Simeprevir increases rate of sustained virologic response among treatment-experienced patients with HCV genotype-1 infection: A phase IIb trial
Zeuzem S, et al. – The authors performed a phase IIb, randomized, double–blind, placebo–controlled trial to evaluate the efficacy and safety of the combination of simeprevir, peginterferon–α2a (PegIFN), and ribavirin (RBV) in patients with hepatitis C virus (HCV) genotype–1 infection previously treated with PegIFN and RBV. In treatment–experienced patients, 12, 24, or 48 weeks simeprevir (100 mg or 150 mg once daily) in combination with 48 weeks PegIFN and RBV significantly increased rates of SVR at 24 weeks compared with patients given placebo, PegIFN, and RBV and was generally well tolerated.
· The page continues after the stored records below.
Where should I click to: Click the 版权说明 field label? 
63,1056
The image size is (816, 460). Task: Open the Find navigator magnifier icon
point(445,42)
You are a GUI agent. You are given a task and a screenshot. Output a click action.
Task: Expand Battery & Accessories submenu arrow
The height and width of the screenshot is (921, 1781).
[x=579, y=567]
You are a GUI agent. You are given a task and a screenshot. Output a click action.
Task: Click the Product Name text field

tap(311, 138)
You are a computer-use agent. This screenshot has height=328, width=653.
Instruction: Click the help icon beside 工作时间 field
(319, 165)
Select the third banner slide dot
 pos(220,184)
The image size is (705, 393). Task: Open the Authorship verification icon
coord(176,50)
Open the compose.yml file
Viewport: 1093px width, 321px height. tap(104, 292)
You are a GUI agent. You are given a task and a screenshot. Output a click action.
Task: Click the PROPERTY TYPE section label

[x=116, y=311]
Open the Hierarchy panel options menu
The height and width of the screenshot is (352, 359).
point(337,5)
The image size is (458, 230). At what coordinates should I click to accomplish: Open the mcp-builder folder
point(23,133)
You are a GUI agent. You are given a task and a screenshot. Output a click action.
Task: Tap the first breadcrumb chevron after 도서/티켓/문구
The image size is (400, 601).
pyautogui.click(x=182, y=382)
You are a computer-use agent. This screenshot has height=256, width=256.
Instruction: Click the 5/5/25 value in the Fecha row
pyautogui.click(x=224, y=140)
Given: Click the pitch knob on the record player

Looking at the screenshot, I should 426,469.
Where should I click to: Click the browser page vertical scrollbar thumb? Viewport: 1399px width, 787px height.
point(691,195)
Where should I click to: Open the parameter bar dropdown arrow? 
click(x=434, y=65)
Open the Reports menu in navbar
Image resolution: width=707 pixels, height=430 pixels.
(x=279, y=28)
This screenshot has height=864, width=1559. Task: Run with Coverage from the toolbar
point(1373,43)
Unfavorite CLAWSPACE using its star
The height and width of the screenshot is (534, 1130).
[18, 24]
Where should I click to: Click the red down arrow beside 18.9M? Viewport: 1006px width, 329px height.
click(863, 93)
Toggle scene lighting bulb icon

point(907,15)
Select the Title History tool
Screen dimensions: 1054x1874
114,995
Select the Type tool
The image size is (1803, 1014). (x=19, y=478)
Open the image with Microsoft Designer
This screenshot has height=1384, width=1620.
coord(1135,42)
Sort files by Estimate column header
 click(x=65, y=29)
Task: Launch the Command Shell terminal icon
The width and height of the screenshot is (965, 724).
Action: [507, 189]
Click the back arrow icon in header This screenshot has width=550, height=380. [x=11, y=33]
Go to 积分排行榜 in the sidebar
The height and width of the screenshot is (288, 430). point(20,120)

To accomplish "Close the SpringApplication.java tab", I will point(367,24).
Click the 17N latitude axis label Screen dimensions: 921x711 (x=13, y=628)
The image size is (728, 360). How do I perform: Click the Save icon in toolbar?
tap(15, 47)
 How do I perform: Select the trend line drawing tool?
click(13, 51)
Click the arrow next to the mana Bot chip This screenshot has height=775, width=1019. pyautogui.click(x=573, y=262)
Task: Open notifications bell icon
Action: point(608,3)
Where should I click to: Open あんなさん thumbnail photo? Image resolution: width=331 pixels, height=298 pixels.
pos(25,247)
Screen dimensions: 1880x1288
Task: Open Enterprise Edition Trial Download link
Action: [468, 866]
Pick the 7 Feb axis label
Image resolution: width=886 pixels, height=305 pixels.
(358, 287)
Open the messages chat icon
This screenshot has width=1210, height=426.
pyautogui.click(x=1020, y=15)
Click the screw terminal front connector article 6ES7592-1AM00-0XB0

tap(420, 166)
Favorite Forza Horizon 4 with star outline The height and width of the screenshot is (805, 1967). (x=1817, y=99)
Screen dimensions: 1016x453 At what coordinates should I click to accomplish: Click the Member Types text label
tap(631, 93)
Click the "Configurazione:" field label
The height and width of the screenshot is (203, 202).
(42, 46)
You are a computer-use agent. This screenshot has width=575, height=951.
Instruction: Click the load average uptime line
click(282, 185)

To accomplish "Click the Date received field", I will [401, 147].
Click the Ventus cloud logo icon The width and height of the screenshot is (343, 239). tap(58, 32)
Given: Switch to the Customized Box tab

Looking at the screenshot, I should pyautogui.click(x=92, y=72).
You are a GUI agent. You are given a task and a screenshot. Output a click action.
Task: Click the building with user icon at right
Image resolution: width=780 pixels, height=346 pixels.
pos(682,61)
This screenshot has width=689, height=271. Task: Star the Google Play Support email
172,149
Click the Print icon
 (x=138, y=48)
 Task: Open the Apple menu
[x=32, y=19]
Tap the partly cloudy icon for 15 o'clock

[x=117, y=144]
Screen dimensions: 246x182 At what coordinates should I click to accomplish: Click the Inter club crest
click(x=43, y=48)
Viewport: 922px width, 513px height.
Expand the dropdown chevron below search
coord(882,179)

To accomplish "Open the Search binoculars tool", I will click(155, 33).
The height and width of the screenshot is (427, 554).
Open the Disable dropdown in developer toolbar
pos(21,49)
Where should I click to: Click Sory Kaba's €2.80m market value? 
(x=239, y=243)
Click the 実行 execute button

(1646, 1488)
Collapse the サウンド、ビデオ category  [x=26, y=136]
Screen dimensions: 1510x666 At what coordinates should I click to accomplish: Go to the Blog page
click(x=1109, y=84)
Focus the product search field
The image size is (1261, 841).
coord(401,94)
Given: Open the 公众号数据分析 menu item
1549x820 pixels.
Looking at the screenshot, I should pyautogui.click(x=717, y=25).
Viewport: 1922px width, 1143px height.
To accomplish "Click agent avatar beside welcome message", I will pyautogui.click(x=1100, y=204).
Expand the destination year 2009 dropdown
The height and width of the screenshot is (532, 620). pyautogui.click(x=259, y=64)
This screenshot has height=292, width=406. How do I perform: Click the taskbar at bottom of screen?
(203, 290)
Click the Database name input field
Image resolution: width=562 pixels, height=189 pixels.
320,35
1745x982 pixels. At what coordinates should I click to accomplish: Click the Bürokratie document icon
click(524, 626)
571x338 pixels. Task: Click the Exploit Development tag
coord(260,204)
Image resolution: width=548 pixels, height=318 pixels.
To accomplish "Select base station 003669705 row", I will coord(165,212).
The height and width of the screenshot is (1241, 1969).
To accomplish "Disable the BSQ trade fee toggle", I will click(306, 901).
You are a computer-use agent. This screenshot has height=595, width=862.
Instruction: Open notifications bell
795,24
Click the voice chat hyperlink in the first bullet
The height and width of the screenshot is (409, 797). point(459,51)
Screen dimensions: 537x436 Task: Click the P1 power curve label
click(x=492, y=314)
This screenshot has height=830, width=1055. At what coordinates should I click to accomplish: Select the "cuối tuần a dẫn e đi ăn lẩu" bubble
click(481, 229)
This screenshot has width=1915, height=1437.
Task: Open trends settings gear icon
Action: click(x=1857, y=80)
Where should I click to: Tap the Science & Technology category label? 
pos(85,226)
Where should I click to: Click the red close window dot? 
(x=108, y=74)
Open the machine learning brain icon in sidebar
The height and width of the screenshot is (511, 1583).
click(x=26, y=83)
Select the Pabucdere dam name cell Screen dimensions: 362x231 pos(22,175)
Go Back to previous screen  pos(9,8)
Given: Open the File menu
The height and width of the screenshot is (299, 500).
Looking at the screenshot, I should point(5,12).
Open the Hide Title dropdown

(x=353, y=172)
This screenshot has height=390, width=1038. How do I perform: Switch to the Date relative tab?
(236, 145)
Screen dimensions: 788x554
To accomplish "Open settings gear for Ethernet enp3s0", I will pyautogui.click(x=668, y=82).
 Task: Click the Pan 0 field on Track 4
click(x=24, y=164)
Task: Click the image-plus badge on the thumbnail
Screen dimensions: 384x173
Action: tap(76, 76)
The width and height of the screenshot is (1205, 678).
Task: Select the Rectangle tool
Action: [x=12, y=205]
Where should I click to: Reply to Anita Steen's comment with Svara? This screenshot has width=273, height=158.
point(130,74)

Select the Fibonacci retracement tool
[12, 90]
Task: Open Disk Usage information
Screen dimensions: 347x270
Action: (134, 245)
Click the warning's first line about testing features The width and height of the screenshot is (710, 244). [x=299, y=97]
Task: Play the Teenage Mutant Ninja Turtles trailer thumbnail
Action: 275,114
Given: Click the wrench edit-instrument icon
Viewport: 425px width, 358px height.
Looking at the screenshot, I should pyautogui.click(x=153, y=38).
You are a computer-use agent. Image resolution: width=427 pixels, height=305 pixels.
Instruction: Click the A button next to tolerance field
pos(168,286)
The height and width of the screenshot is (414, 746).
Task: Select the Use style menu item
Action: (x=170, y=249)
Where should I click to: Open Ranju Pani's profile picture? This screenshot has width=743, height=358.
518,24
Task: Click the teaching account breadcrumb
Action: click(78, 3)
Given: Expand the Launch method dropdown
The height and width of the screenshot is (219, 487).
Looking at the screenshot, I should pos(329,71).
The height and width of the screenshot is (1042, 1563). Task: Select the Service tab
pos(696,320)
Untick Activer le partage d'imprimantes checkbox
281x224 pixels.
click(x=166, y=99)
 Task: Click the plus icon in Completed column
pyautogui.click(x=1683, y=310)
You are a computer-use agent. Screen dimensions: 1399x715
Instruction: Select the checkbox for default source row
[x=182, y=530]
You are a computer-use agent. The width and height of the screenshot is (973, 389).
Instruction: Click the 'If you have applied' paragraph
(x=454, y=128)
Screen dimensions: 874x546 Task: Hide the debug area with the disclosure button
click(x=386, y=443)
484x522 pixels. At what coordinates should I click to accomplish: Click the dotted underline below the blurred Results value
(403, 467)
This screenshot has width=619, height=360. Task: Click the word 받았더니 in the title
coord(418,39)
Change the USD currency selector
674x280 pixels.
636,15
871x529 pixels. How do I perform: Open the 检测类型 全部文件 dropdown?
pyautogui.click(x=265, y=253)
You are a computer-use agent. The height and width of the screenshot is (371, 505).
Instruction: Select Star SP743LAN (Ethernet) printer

- The authors analyzed data from patients who did not respond (null response), had a partial response, or relapsed after treatment with PegIFN and RBV, randomly assigned to receive simeprevir (100 or 150 mg, once daily) for 12, 24, or 48 weeks plus PegIFN and RBV for 48 weeks (n = 396), or placebo plus PegIFN and RBV for 48 weeks (n = 66).
- All patients were followed for 24 weeks after planned end of treatment; the primary end point was the proportion of patients with sustained virologic response (SVR; undetectable HCV RNA) at that time point.
- Overall, rates of SVR at 24 weeks were significantly higher in the groups given simeprevir than those given placebo (61%-80% vs 23%; P < .001), regardless of prior response to PegIFN and RBV (simeprevir vs placebo: prior null response, 38%-59% vs 19%; prior partial response, 48%-86% vs 9%; prior relapse, 77%-89% vs 37%).
- All groups had comparable numbers of adverse events; these led to discontinuation of simeprevir or placebo and/or PegIFN and RBV in 8.8% of patients given simeprevir and 4.5% of those given placebo.